DVD Buy (US) Buy (UK)

NOTE: Spoilers are behind the spoiler tag, unless you’re reading this in an RSS feed (sorry).

Two major characters: James Hunt, a pretty boy living the clichéd “immortal fuck” rich cad life, and Niki Lauda, a serious man all about calculations and risk assessment, but with an equal-to-Hunt’s will to win. One is popular, the other an outsider.

It’s difficult to critique the plot, considering it’s based on real events. Niki tries to vote for cancelling the German Grand Prix in 1976 due to an already unsafe track, which could worsen with rain. But he’s voted down, and the race goes ahead – with consequences.

What happens next is when Daniel Brühl really gets to display his acting chops. The agony Niki must’ve been in when his bandages were peeled off, and the harrowing lung-vacuuming… I was basically in tears from the lead-up to the German GP until the film’s conclusion. Even though I knew all the spoilers/history, I still cried heaps.

Six weeks later, permanently disfigured from the fiery crash, Niki returns in time for the Italian Grand Prix.
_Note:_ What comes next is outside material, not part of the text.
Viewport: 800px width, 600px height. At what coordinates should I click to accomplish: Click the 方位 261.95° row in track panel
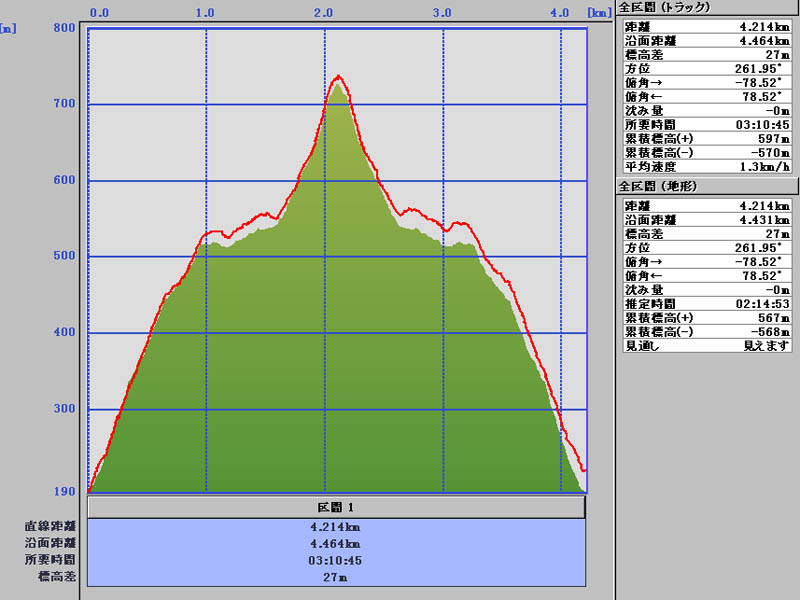706,68
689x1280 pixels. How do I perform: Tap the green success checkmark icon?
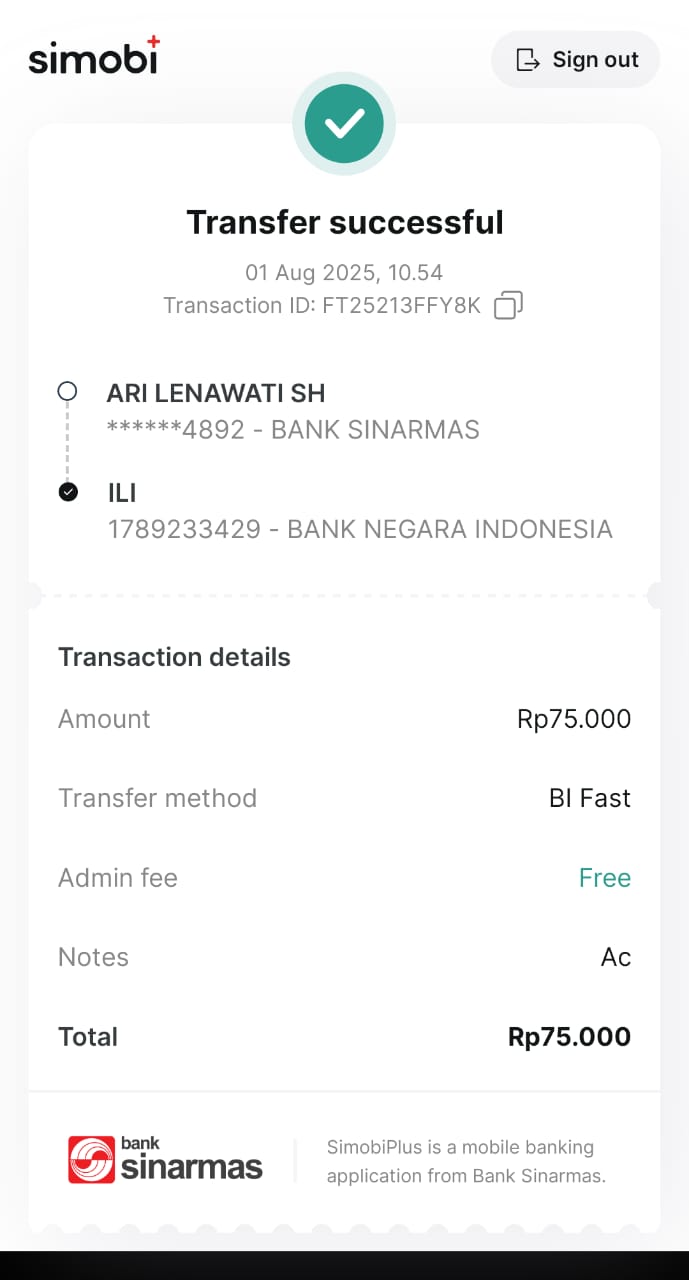pyautogui.click(x=344, y=124)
Though he wasn’t well liked before, his return is respected and admired by all. He finishes fourth in the race, a heart-warming moment. (Yes, my cold, dead heart occasionally warms. Shh.)

After a journalist asks Niki a particularly rude and disrespectful line of questioning during a press conference, James beats up the journo. At the time I saw it as him defending the honour of a fellow driver, but now I’m wondering if it was because of James’s troubles with the missus. I choose to believe the former, though the latter may be more likely.
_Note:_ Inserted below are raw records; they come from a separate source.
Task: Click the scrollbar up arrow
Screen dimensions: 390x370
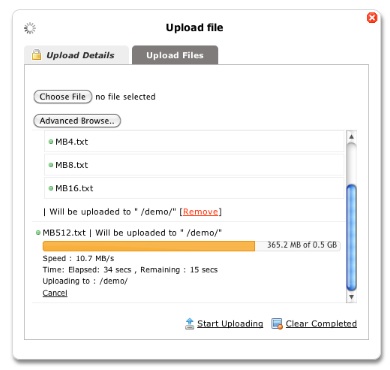Action: pyautogui.click(x=351, y=136)
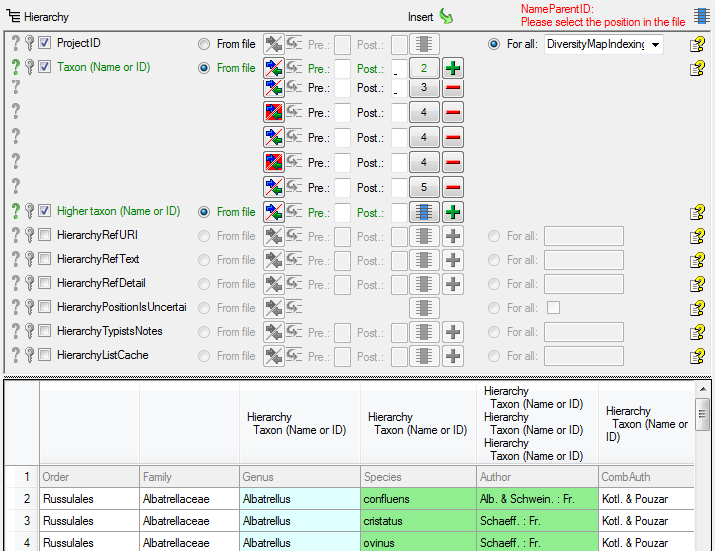Click the green Insert arrow icon
This screenshot has height=551, width=715.
click(446, 17)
The true test of Niki’s character comes during the Japanese Grand Prix. The pain, in addition to the heavy rain, pushes him past his risk assessment, and he retires from the race. Nothing wrong with the car, but he knows his limits and can go no further. It’s a dignified move, one I really respect. It costs him the championship, but Niki doesn’t seem bitter about it. He knows he made the right decision for himself.

The final scene in the hangar is a nice one. The men acknowledge that having an enemy inspires each to do better. So though they don’t like each other, they need each other, and overall respect each other. It’s a nice truce, and the closest the film comes to bromance. (Yes, I love bromance. Shh.)

Initially, I didn’t understand why Niki’s narration frames the film, but at the end it becomes clear: he tells of what eventuates over the years. It’s an epilogue of sorts.

(P. S. What’s with all the boobs? Some under-18s tried to buy tickets, but were rejected and instead had to choose another film. The boobs didn’t seem necessary – the sex scenes could’ve still been shown with bras, which would’ve knocked down the age-classification.)